Do I Need Kubernetes?

A question I often hear from teams - both new and established - is “should we host our stack on Kubernetes?”. Given all the buzz it gets in the tech world a lot of people assume so.

I’ve been working with k8s for several years - often with very powerful and complex platforms - and I think the truth is more nuanced.

Here’s my attempt at untangling that decision. It’s geared toward startups and self-sufficient teams in wider organisations with responsibility for hosting their own products. It might also have value to people in more traditional IT departments at larger organisations.

How Can it Help Me?

Kubernetes isn’t just a 2018-era buzzword. It’s a robust, highly scalable system that allows you to construct application deployments out of well-considered primitives (Pod, Service, Ingress etc) then does its damnedest to make the reality match. When applications crash it restarts them. When whole swathes of underlying machines disappear it tries to replace them. If you’re running numerous services (probably developed as a microservice architecture) and you’re looking for efficiency, resilience and a good story for deployment it can do a lot for you.

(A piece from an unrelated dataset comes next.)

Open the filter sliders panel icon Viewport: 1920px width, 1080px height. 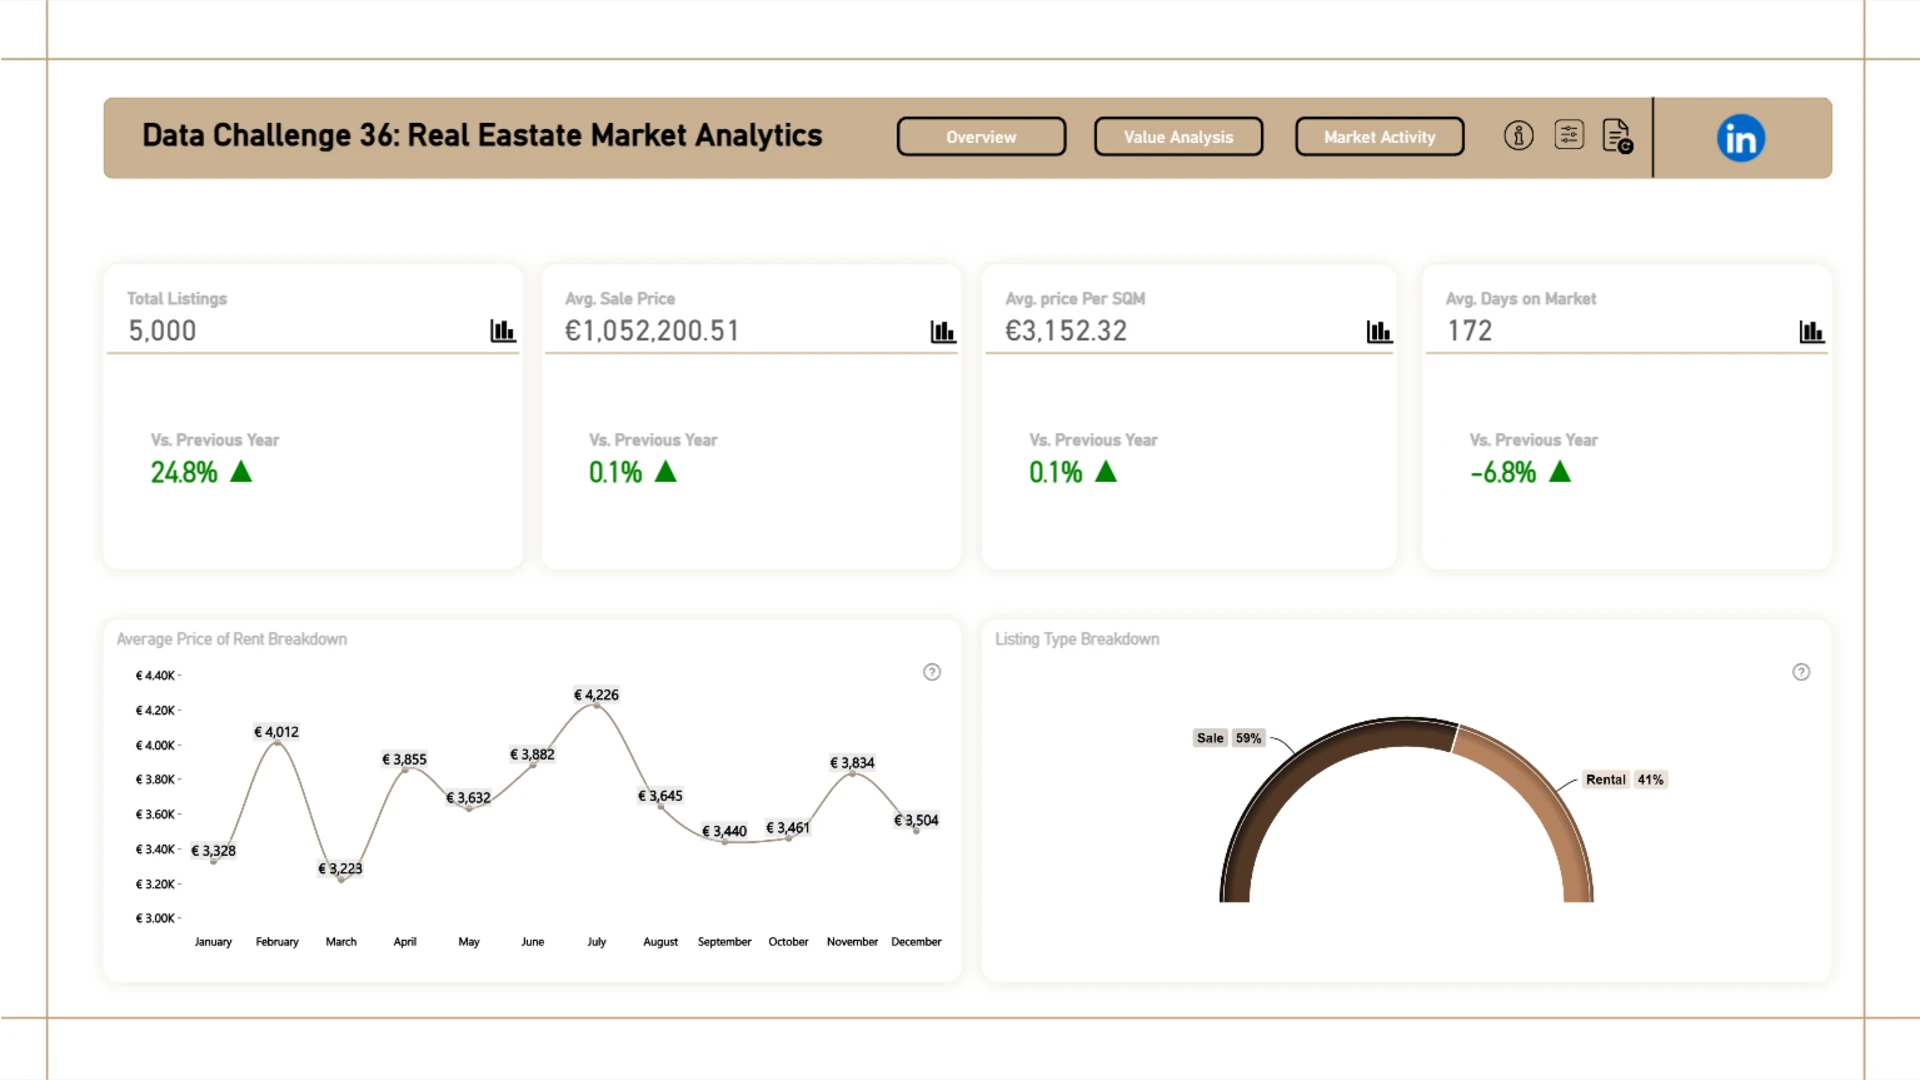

Want a basic degree of resilience in your service? (yes you do) - run multiple replicas in your deployment then balance traffic between them.

If your workload is ‘bursty’ (e.g. a lot of API traffic) you could build on this by rigging up autoscaling to grow capacity when it’s needed. This can save you a lot of money - instead of paying for peak capacity all of the time, provision a baseload amount to keep the platform ticking over and bring up more replicas when they’re needed. And if you can import the queue length into your system autoscaling works for queue-based workloads too.

Worried about your code breaking? Configure liveness/readiness probes and Kubernetes will automatically restart your services when they fail. Likewise for hardware failure - I’ve seen clusters who’ve lost half their nodes keep on trucking like nothing happened. A well-configured and maintained Kubernetes cluster can be incredibly robust. If you have the resources you might even try running a chaos-monkey-like tool to make certain your stack will tolerate regular failures.

Kubernetes has excellent features for integrating with your CI workflow. The most common pattern I see for this is a build (ideally standardised across all your projects) that pushes an image to a Docker registry then kicks your k8s cluster to load it. Depending on taste that can be done by modifying the deployment to pull a new tag, or pointing the tag to the new image and triggering k8s to reload all pods. In most cases (migrations ruin everything) deployment can be fully automated: if you trust your tests and feature flags it can be 100% automatic (aka Continuous Delivery); for the less brave a manual approval step after the build eases the pain. Either way your developers should be able to release most builds to the cluster without any help from Kubernetes specialists.

In a similar vein to CI it can help you standardise logging and monitoring for your applications. Doing this is by no means unique to Kubernetes, but having a single cluster-wide system that gathers together data about all your services in the same place can greatly ease the pain of debugging. I’ve seen particularly good results come from using fluentd to pipe json-structured logging output from applications into AWS CloudWatch and query it through Insights.

Finally it can do a great deal to increase efficiency - both at the hosting layer (i.e. jamming as many applications onto those expensive EC2 instances as possible) and also reducing the time your developers need to spend deploying software. Humans cost more than computers so for most organisations the second of these will be the biggest win. But Kubernetes isn’t magic - I’ve seen some beautiful, efficient clusters and some total gas guzzlers. You’ll only save money with Kubernetes if you invest in using it correctly.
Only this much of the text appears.